"If you compared football seasons to wars, that year was like World War II for us," Johnny Morris said. "The whole country was behind it, we had purpose. In subsequent wars, some people were for it, some were against it. We had no controversy about what we were doing. We were a team, together."
A group of the players and their families lived in The New Lawrence Hotel on Lawrence and Kenmore in Uptown. Kay Morris, widow of Larry Morris, described it as "horrible hotel apartments in a sketchy, run-down neighborhood."
But she said it was all the players could afford, and they made the best of it by sticking together. She said it was kind of like living in a fraternity or sorority house.
It was common for a large group of teammates to gather up to four nights a week for chicken, ribs, steak and cold beer at The Cottage, a neighborhood restaurant on Clark Street not far from Wrigley Field.
They were taken care of there. They would come in to find two long tables set up for them. Bull said he once threatened to stop going there if the owner didn't let him pay for a meal.
"You were a Bear, you were a king," Casares said.
Asked about his recollections of The Cottage, Karras said he didn't used to go there.
His wife Anna interjected: "That's where we met in October of 1963."

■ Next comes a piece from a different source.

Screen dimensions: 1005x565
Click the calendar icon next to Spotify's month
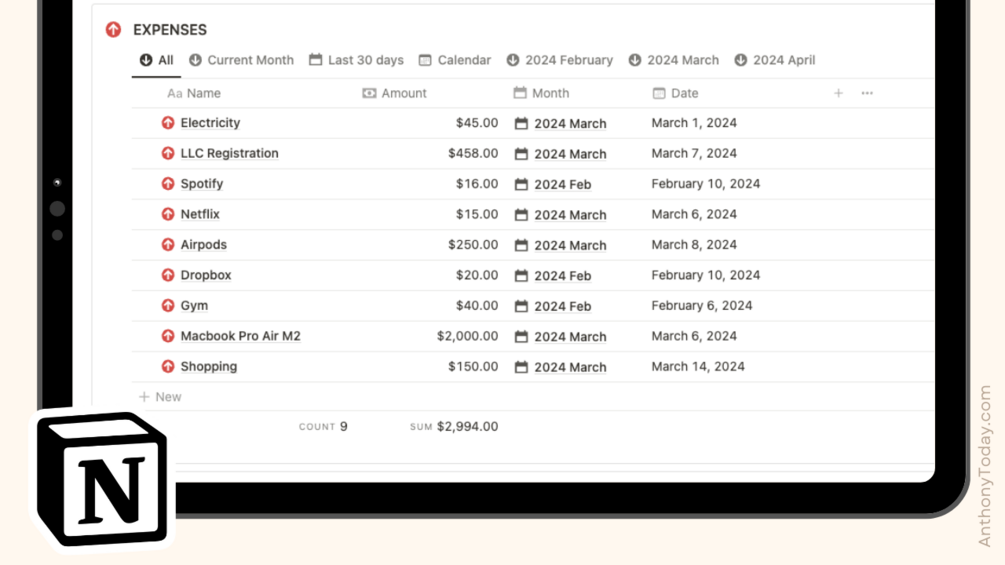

Karras has moderate to severe Alzheimer's. He has taken medication for the disease for the last seven years. After one particularly violent hit back in the day, Karras ran to the wrong sideline.
He also has a history of the disease in his family. His brother Alex, the former Lions great, died of the disease.
Karras can't tell you how old he is. He doesn't know that his grandson Teddy Karras plays football at the University of Illinois. Anna does not leave him unattended.
But Karras dreams about football. Some days, he wakes up and thinks he needs to put his helmet on and get to practice.
The memories of 1963 are distant and blurry.
"My head got rattled," Karras said. "My mind got screwed up and I can't remember so many things. Oh yes, it's coming back to me. Bill Wade, he was a good player."
But Karras remembers one thing clearly about that year.
"It was the biggest thrill of my life," he said.
There was no parade.
Their championship rings were sent to them in the mail.
Mayor Richard J. Daley designated a city council session to honor the team at which the paperweights were supposed to be presented. But somehow not all of the players found out about it, and only a handful showed up.